Looking at this proof of the Pythagorean Theorem, which statement(s) would be true? CHECK TWO THAT APPLY.

Question

Looking at this proof of the Pythagorean Theorem, which statement(s) would be true?  CHECK TWO THAT APPLY.

(2 points)
Responses

The length of a is the same as the length of c - (a+b).
The length of a is the same as the length of c - (a+b).

The four yellow triangles on the left all have the same area as the four yellow triangles on the right (a+b/2) - therefore, the two small green squares on the left have to have the same area as the large green square on the right.
The four yellow triangles on the left all have the same area as the four yellow triangles on the right (a+b/2) - therefore, the two small green squares on the left have to have the same area as the large green square on the right.

length of a + length of b = length of c
length of a + length of b = length of c

The area of both large squares are equal; so the triangles with the square(s) must have a total area that is equal to each other.
The area of both large squares are equal; so the triangles with the square(s) must have a total area that is equal to each other.

The yellow triangles have an area of a x b, which would = c

GPT-4o mini · Answer

To determine which statements are true regarding the proof of the Pythagorean Theorem, let's analyze each statement. The Pythagorean Theorem states that for a right triangle with legs a and b, and hypotenuse c, the equation \( a^2 + b^2 = c^2 \) holds.
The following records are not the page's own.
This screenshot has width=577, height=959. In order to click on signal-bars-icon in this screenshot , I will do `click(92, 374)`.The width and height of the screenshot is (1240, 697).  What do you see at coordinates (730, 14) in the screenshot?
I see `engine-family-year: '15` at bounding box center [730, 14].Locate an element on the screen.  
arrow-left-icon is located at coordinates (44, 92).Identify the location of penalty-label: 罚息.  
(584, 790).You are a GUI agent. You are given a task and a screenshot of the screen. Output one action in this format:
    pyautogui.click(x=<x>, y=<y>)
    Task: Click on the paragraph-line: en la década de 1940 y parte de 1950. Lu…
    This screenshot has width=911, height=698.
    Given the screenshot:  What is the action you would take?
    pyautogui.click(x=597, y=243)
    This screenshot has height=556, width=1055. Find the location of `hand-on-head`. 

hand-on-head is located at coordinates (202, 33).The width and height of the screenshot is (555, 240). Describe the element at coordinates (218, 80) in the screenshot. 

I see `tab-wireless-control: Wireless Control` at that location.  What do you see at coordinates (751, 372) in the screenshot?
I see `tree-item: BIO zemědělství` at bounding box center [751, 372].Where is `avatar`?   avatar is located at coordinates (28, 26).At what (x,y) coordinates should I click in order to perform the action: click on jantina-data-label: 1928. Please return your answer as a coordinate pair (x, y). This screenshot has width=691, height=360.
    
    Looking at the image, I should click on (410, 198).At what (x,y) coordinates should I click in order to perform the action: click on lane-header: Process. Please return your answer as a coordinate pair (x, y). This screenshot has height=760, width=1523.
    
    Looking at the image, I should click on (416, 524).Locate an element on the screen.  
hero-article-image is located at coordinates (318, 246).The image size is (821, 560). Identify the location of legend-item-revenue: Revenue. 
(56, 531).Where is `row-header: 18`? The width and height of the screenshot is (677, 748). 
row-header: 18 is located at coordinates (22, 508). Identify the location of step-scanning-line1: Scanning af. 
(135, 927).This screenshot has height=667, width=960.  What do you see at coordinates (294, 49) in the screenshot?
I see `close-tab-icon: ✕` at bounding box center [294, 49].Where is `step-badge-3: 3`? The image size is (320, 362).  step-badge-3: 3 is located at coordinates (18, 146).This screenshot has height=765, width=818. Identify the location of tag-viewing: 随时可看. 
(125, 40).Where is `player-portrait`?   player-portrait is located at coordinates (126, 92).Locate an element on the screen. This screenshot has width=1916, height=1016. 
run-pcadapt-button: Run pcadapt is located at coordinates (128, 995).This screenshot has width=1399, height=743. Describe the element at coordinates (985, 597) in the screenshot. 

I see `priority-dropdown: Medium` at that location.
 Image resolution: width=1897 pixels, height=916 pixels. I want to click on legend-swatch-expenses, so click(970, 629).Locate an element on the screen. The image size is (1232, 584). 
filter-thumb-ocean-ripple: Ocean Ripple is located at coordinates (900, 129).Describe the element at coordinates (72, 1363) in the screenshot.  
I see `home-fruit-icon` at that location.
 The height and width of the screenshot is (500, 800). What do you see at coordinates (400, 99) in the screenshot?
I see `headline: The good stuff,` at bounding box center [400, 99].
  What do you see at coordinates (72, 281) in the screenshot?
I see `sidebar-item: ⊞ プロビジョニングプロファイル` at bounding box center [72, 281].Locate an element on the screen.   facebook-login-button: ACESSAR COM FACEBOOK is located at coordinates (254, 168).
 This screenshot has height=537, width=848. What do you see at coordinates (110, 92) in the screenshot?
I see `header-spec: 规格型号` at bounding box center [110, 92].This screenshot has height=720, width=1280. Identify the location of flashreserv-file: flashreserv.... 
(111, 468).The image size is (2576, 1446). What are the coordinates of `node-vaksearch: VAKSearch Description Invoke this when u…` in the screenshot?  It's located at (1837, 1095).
The length of a is the same as the length of c - (a+b).
- This statement is incorrect. The lengths do not relate in this way.
The four yellow triangles on the left all have the same area as the four yellow triangles on the right (a+b/2) - therefore, the two small green squares on the left have to have the same area as the large green square on the right.
- This statement is a little convoluted but essentially true. If the areas of the triangles are the same, and the configuration supports that, it leads to the conclusion about the areas of the squares.
length of a + length of b = length of c
- This is incorrect. The lengths of the legs of a right triangle do not add up to the length of the hypotenuse; rather, it is the areas that relate to the squares of these lengths.
The area of both large squares (that are constructed on the legs of the triangle) are equal; so the triangles with the square(s) must have a total area that is equal to each other.
- This statement is true. If the areas of the squares on the legs (a and b) are equal, then the remaining areas (the triangles) must relate to allow for an equality in total areas, supporting the theorem.
The yellow triangles have an area of a x b, which would = c.
- This statement is incorrect. The area representation given does not accurately convey the relationship in the context of the theorem. The product of a and b does not equate to c; rather, the areas are represented differently.

Conclusion

The two true statements are:

The four yellow triangles on the left all have the same area as the four yellow triangles on the right (a+b/2) - therefore, the two small green squares on the left have to have the same area as the large green square on the right.
The area of both large squares are equal; so the triangles with the square(s) must have a total area that is equal to each other.